EXERCISE:
Pull out every line of the listing below that contains the string "Select", copying each such line in full.

>> begin RAW DATA

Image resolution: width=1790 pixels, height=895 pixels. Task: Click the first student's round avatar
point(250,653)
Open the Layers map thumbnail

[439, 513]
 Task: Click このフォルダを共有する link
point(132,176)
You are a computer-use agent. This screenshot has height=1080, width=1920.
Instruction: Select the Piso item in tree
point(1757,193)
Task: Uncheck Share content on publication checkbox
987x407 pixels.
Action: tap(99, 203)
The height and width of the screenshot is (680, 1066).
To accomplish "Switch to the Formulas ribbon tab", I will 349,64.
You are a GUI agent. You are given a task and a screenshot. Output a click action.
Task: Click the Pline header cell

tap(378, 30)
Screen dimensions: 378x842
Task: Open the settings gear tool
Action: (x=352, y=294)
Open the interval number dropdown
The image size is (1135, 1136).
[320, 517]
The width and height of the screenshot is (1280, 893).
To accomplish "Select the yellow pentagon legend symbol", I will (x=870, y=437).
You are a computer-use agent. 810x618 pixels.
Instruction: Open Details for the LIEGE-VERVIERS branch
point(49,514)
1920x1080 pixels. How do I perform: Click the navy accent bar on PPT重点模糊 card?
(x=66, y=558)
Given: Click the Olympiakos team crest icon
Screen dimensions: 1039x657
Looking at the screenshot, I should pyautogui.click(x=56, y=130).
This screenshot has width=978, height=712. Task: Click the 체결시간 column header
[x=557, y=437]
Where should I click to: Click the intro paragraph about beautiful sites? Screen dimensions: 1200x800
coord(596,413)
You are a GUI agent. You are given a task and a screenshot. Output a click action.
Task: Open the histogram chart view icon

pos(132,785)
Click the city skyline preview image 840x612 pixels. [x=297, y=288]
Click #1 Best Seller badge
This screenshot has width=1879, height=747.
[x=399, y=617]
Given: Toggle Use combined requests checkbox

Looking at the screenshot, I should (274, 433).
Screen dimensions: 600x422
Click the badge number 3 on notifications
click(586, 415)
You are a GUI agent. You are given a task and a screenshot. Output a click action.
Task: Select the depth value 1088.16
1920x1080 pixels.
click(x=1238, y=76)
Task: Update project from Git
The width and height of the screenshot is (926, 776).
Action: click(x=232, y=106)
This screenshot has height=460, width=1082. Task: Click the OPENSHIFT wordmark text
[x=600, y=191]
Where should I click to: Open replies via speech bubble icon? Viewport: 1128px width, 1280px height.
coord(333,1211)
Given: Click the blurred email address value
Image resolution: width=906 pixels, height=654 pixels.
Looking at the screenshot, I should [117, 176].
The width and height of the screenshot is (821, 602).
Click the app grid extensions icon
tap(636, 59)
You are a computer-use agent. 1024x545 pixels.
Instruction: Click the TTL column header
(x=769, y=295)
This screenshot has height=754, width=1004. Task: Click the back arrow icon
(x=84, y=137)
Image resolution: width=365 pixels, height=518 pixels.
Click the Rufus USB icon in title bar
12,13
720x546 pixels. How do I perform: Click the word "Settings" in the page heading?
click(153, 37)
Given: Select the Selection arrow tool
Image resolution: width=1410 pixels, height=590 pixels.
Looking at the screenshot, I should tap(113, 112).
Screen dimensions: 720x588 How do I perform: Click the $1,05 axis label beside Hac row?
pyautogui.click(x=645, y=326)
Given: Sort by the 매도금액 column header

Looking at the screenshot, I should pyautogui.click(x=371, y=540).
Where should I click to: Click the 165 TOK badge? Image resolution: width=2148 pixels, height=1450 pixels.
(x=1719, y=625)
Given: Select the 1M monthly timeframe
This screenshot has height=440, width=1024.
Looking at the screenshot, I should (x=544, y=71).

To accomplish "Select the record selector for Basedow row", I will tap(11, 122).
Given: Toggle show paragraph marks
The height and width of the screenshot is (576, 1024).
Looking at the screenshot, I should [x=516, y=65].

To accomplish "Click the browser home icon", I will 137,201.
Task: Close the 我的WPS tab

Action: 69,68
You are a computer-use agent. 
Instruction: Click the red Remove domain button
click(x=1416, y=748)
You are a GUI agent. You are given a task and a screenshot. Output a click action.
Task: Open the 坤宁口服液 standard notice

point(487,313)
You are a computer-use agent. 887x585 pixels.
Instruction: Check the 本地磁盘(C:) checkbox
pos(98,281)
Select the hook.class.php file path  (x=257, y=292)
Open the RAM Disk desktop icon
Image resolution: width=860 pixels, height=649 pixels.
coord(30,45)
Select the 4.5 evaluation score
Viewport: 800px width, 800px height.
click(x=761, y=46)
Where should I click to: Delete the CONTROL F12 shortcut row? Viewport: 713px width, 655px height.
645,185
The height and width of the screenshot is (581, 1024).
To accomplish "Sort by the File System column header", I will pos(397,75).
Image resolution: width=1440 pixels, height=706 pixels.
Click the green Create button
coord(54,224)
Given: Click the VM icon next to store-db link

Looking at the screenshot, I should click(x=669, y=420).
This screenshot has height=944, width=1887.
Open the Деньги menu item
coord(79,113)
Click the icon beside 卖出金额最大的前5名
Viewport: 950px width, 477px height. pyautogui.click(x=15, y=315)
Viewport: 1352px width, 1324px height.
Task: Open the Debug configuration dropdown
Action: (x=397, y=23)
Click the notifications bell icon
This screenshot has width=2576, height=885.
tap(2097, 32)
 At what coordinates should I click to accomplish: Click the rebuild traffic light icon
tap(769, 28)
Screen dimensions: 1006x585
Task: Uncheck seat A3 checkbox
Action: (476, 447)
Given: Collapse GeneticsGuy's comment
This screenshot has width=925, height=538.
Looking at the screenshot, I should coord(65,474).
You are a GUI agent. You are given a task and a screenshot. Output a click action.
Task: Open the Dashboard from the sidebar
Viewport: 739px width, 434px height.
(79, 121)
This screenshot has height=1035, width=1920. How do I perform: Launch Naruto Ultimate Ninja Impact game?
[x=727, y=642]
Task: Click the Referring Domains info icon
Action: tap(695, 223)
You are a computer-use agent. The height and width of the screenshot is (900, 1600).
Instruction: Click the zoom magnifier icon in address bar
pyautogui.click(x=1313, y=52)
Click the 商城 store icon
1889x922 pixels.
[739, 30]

>> end RAW DATA

RESPONSE TO THE EXERCISE:
Instruction: Select the Piso item in tree
To accomplish "Select the yellow pentagon legend symbol", I will (x=870, y=437).
Task: Select the depth value 1088.16
Given: Select the Selection arrow tool
Given: Select the 1M monthly timeframe
To accomplish "Select the record selector for Basedow row", I will tap(11, 122).
Select the hook.class.php file path  (x=257, y=292)
Select the 4.5 evaluation score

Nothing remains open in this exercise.